Being very busy most of the time keeps me very occupied and much of my work is pro bono, as service, so I take time here and there to simply stop and just be for a moment or two. Also I practice every morning and every night at least a little. Whenever I walk anywhere, I practice a form of walking meditation.

5. What is a quote that most inspires you and why?

 

When speaking about different names for meditation techniques, Dr Craig Hassed said “It doesn’t matter what you call it, as long as you practice it.” It really does come down to the practice. While there are many different techniques and sometimes various names for the same technique in different contexts, the important thing is that people learn how to and then practise a form of meditation that works for them. Mindfulness is the current technique that is palatable to just about everybody, is easy to practise and has a significant amount of published articles on the associated medical and mental-health benefits.

6. What is a book that has opened you to new ideas and inspired your growth and why?

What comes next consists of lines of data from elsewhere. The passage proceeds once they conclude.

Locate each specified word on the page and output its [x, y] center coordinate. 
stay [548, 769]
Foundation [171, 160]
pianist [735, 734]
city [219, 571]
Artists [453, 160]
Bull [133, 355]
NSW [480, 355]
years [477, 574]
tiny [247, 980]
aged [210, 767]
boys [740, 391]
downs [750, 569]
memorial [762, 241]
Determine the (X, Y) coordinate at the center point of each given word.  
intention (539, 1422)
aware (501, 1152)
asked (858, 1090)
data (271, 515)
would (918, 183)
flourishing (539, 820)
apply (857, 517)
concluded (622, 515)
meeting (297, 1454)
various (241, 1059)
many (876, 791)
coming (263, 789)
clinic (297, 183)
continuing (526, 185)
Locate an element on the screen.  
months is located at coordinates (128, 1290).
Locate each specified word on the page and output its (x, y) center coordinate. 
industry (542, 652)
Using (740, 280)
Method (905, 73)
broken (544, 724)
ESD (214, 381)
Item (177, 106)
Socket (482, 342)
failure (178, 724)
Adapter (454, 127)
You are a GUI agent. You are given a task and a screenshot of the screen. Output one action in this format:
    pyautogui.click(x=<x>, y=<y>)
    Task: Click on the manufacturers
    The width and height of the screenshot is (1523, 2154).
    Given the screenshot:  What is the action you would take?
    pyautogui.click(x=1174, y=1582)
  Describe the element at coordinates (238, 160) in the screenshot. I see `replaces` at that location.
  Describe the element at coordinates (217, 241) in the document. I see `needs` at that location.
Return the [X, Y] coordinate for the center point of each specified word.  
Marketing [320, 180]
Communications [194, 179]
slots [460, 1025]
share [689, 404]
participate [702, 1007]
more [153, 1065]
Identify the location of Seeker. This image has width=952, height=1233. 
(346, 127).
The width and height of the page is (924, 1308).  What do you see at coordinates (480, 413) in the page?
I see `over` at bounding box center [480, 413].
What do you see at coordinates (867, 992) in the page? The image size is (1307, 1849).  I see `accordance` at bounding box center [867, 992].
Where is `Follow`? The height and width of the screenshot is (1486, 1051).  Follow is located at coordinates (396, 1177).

“The brain that changes itself” “The Self aware universe” both are about conscious awareness and ability to change an apparent reality by use of meditation and applied consciousness.

7. What Mindful Music do you listen to (ie. music that grabs your full attention and brings you into the moment).

 

Indian classical music and chanting of various types mostly, I also compose and play my own chants, kirtans and bhajans, and accompany on a harmonium. I often play in a kirtan group as well, sometimes playing lead harmonium and vocals, sometimes backing vocals and sometimes a drum.